©2008 NewFoundations

Napoleon On "Woman"

edited 8/19/11

By birth a Corsican of lesser nobility, Napoleon capitalized on his military genius and shrewd political instincts to ultimately become Emperor of France. A brilliant tactitian, he conquered most of the continent before the bitter cold of the Russian winter destroyed his armies. The Russian fiasco was followed by a major defeat at Leipzig, and Napoleon was eventually exiled to the island of Elba. Undaunted, he engineered a return to France and rallied his armies. Defeated decisively by the Allies at the Battle of Waterloo, the erstwhile emperor was exiled to the remote island of St. Helena, where, according to recent historical findings, he was poisoned.

Although passionately in love with Josephine, the widow of Beneral de Beauharnais whom he married after her husband was guillotined; Napoleon was a reactionary pragmatist regarding women. To solidify his hold on Europe and to establish a French imperial dynasty, he divorced Josephine and married Marie Louise, the Archduchess of Austria.

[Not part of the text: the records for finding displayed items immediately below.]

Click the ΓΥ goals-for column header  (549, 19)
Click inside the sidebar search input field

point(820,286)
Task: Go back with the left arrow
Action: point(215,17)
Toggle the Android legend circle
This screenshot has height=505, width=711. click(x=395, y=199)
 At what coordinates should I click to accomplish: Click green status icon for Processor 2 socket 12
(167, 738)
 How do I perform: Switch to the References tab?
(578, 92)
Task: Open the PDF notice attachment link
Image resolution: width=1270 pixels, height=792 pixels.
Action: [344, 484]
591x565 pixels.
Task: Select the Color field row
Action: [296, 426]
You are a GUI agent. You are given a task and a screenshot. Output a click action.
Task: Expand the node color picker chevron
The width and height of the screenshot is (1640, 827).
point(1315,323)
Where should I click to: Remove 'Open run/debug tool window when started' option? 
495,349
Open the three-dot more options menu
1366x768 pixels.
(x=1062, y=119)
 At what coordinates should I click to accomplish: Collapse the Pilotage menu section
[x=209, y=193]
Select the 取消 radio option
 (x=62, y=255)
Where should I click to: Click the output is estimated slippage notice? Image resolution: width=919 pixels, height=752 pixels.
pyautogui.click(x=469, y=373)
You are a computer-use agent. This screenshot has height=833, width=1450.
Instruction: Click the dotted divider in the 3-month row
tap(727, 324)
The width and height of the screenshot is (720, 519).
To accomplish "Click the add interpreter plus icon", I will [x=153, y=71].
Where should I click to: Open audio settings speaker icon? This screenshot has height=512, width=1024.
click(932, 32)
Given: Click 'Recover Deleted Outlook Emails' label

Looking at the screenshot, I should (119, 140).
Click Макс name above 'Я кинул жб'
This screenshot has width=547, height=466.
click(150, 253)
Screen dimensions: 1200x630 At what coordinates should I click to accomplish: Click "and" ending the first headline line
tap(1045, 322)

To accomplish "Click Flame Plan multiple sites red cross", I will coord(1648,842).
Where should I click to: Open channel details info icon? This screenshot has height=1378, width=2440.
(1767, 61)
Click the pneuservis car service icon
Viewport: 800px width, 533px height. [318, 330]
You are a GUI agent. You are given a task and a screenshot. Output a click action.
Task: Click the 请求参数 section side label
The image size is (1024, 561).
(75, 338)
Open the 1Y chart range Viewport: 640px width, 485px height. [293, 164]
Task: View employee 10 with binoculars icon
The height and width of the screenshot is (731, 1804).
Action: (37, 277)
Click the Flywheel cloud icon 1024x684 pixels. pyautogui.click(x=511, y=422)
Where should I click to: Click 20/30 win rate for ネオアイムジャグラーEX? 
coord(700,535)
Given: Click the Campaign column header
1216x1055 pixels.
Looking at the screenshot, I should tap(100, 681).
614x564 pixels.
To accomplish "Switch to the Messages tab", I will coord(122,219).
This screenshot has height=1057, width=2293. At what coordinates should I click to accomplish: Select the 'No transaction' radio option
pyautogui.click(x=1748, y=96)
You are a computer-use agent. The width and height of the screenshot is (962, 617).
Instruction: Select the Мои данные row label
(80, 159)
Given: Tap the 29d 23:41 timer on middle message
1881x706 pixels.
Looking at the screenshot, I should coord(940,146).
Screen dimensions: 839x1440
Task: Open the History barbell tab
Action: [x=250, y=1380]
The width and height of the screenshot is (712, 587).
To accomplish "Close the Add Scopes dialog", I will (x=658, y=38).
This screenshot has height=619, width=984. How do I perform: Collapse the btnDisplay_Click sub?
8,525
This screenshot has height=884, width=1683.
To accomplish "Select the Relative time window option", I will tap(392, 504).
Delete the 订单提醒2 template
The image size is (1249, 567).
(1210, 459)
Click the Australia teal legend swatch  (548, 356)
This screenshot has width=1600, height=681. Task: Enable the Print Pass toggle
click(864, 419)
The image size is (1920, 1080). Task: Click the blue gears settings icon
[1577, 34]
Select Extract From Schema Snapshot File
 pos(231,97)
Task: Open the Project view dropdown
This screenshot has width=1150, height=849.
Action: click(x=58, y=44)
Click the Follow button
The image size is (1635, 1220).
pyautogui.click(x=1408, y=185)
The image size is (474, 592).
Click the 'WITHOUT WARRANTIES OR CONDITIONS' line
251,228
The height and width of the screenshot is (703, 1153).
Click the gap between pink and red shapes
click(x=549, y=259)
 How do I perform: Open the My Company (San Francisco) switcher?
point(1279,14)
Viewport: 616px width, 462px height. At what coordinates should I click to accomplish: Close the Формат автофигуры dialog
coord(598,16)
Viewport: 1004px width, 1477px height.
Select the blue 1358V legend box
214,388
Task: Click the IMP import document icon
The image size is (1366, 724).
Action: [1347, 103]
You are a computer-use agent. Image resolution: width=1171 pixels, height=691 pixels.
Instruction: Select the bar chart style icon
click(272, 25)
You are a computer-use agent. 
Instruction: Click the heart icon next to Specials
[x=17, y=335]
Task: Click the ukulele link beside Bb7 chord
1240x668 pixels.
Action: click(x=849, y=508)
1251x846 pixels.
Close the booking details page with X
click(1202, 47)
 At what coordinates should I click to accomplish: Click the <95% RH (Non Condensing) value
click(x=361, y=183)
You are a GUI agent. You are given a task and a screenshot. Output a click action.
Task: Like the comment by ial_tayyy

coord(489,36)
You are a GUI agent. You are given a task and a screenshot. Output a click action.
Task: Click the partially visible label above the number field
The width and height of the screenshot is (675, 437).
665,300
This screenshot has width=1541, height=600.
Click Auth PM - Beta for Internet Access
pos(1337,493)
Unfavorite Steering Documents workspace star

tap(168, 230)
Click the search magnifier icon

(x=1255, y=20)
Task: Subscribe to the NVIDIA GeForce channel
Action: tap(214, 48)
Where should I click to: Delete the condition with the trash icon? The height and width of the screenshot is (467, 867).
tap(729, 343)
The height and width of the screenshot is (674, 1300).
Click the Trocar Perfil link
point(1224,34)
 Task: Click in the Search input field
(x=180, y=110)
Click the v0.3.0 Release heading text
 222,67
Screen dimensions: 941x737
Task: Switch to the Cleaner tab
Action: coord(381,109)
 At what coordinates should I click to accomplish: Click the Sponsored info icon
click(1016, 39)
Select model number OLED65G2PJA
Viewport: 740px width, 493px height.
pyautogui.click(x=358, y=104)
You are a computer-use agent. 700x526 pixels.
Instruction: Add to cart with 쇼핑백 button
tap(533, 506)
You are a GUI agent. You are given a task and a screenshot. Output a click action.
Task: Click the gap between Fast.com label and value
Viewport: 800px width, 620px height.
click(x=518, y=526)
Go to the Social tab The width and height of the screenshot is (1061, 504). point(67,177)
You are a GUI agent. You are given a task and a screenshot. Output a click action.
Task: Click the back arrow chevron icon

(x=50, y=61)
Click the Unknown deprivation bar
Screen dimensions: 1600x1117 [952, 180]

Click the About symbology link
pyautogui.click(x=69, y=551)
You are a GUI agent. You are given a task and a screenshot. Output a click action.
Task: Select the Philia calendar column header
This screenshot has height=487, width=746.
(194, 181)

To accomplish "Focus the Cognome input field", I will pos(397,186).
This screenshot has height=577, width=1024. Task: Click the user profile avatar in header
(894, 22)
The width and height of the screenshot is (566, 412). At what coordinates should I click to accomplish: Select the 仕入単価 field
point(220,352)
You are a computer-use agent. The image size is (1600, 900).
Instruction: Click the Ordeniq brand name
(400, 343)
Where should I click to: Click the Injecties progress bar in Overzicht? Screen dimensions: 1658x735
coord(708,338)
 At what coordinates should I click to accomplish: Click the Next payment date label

Napoleon was convinced that marriage should not be an affair of hormones and propinquity, but of acquiring and transmitting property and conceiving and raising children, and that adultery was not a cause for divorce unless the man kept his mistress under the same roof as his wife. However, he declared a wife’s adultery as grounds for divorce--even though he twice forgave Josephine for cuckolding him.



Napoleon Bonaparte (1769-1821) -- Emperor of the French, statesman, and military strategist who conquered most of Europe and established the bureaucratic structure of the modern French state

 Women have no rank.
-- Quoted in Jonathan Burwell Frost’s The Sayings of Napoleon

I have always thought that woman was made for man, and man for country, family, glory, and honor.
-- Letter, January 27, 1807

We treat women too well, and in this way have spoiled everything. We have done every wrong by raising them to our level. Truly the Oriental nations have more mind and sense than we in declaring the wife to be the actual property of the husband. In fact nature has made woman our slave. . . . Woman is given to man that she may bear children . . . consequently she is his property, just as a fruit tree is the property of the gardener.
-- Memoirs

The weakness of women’s brains, the instability of their ideas . . . their need for perpetual resignation . . . all this can be met only by religion.
-- Note on the State School for Girls at Ecouen, 1807

A woman, in order to know what is due her and what her power is, must live in Paris for six months.
-- Letter, 1795

Women . . . should not be regarded as the equals of men; they are, in fact, mere machines to make children.
-- Conversation, 1817

I do not like masculine women any more than effeminate men. Everyone would play his own part in this world.
-- Conversation, 1817

Nothing is more imperious . . . than weakness when it knows it is backed by strength; look at women.
-- Conversation, 1815

Women are always much better or much worse than men.
-- Conversation, 1817

Women . . . are capable of committing the worst atrocities. . If war broke out between men and women, it would be quite a different business from the struggles we have seen between nobles and the people, or whites and blacks.
-- Conversation, 1817

Vanity is the most active passion of the [female] sex.
-- Note on the State School for Girls at Ecouen, 1807

Let the women whine, it is their business.
-- Conversation, 1800

I . . . repent not having talked more with the ladies. I would have learned a great many things from them that men did not dare tell me.